MEDIUMProblemSolveExternal Links

Description

You are given a string s (0-indexed) and a list of words called dictionary. Your goal is to break the string s into one or more non-overlapping substrings, where each substring must be a word from dictionary.

It may not be possible to use every character in s as part of a dictionary word. Characters that are not covered by any chosen substring are called extra characters.

Return the minimum number of extra characters remaining after you break up s in the best possible way.
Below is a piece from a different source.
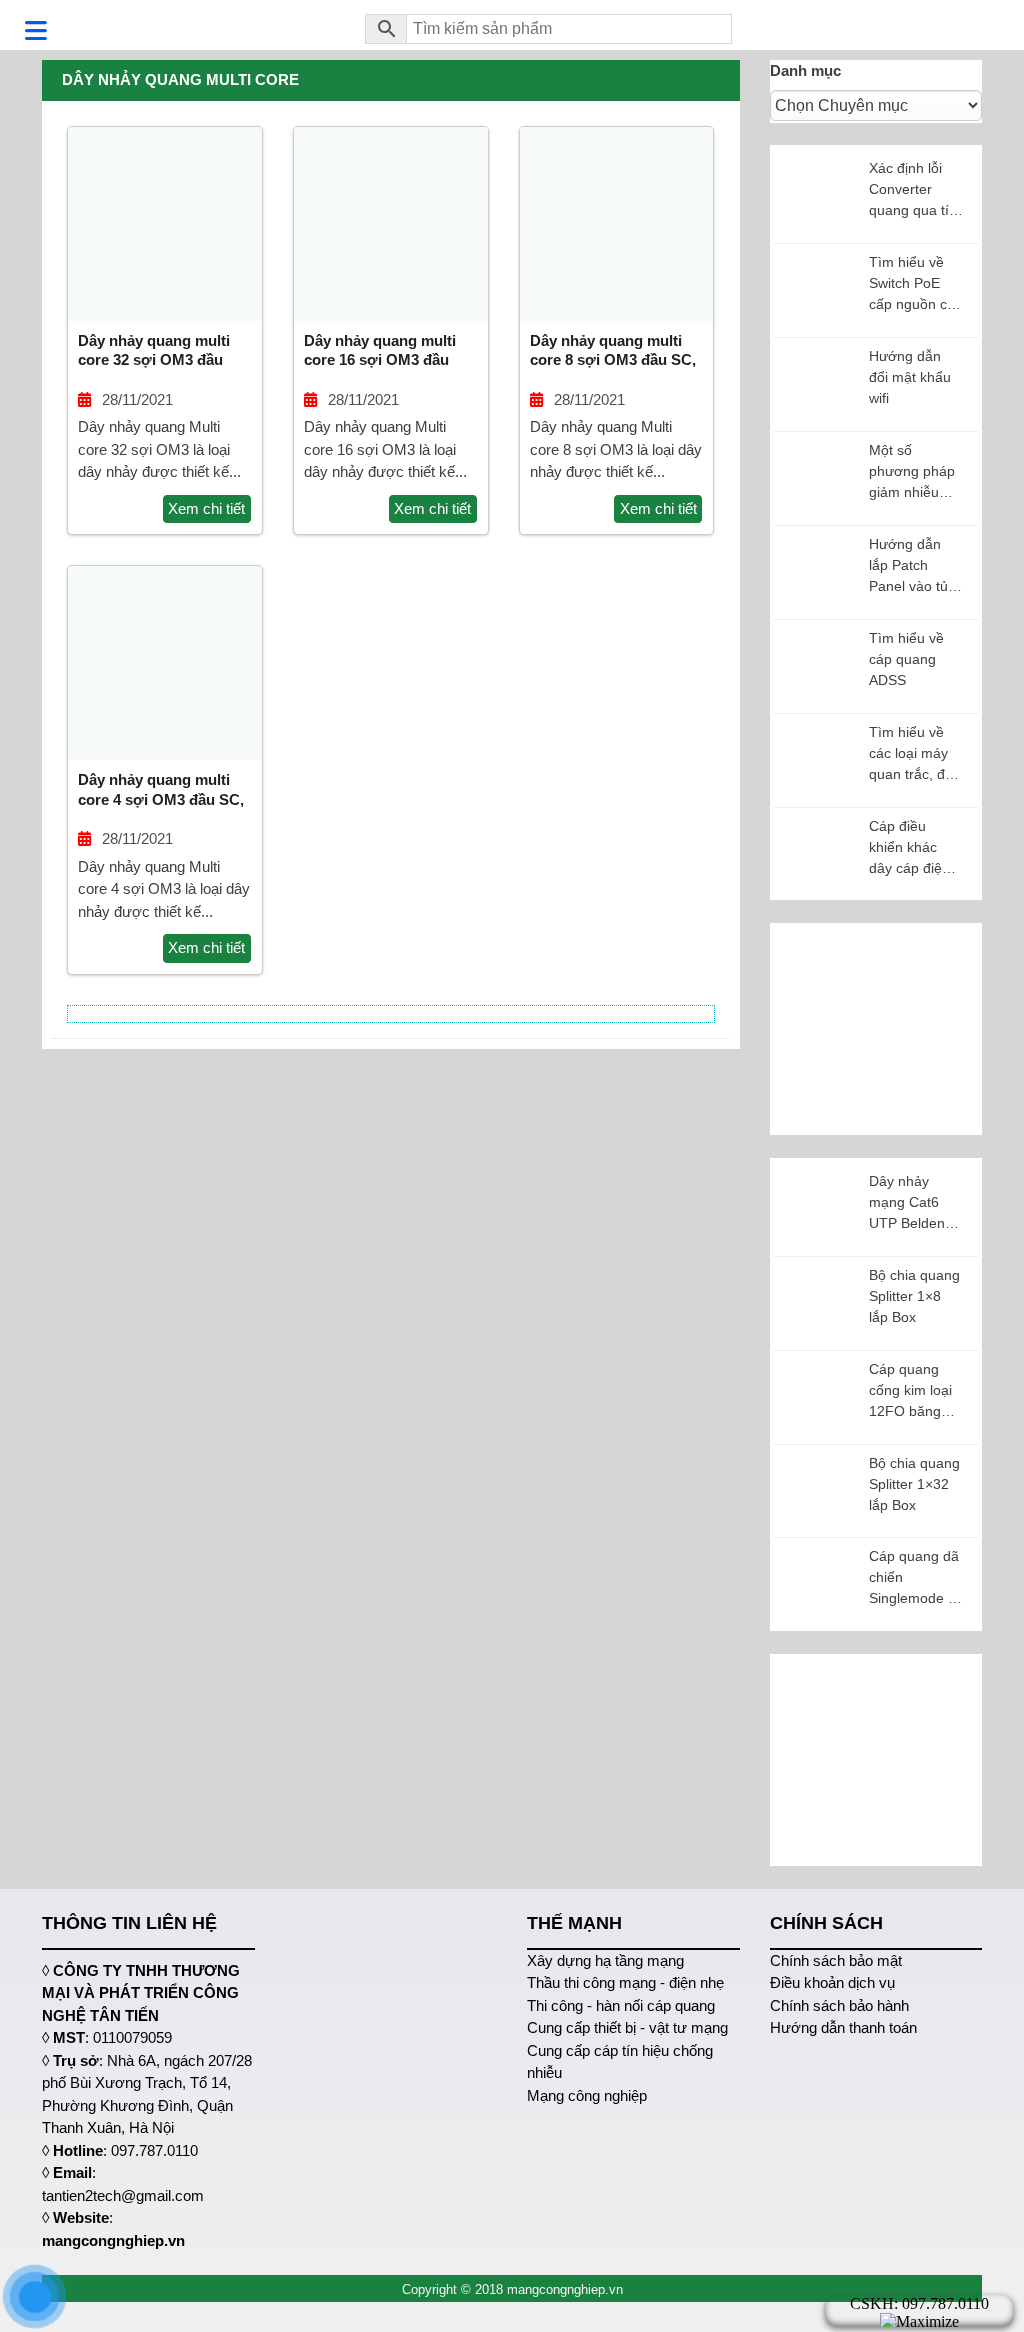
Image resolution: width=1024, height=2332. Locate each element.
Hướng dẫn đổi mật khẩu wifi (910, 377)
Note that the same dictionary word can be used multiple times when forming substrings.

Examples

Example 1

Input: s = "leetscode", dictionary = ["leet", "code", "leetcode"]

Output: 1

Explanation: We can break the string as "leet" (covering indices 0 through 3) and "code" (covering indices 5 through 8). The character 's' at index 4 is not part of any dictionary word, so it counts as one extra character. No arrangement can do better than 1 extra character, so we return 1.

Example 2

Input: s = "sayhelloworld", dictionary = ["hello", "world"]

Output: 3

Explanation: We can break the string using "hello" (indices 3 through 7) and "world" (indices 8 through 12). The characters 's', 'a', 'y' at indices 0, 1, and 2 are not covered by any dictionary word. That leaves 3 extra characters, which is the minimum possible.

Constraints

  • 1 ≤ s.length ≤ 50
  • 1 ≤ dictionary.length ≤ 50
  • 1 ≤ dictionary[i].length ≤ 50
  • dictionary[i] and s consist of only lowercase English letters
  • dictionary contains distinct words

Editorial

Brute Force

Intuition

Imagine you are reading a sentence letter by letter, and you have a reference list of known words. At each position in the sentence, you face a choice: either the current character is not part of any known word (so it is "extra"), or you can try to match a word from your reference list starting at the current position.

The most straightforward idea is to try every possibility. Starting from the first character, we either skip it (counting it as extra) or attempt to match every word in the dictionary that begins at that position. Whichever choice we make, we move forward in the string and repeat the same decision-making process from the new position.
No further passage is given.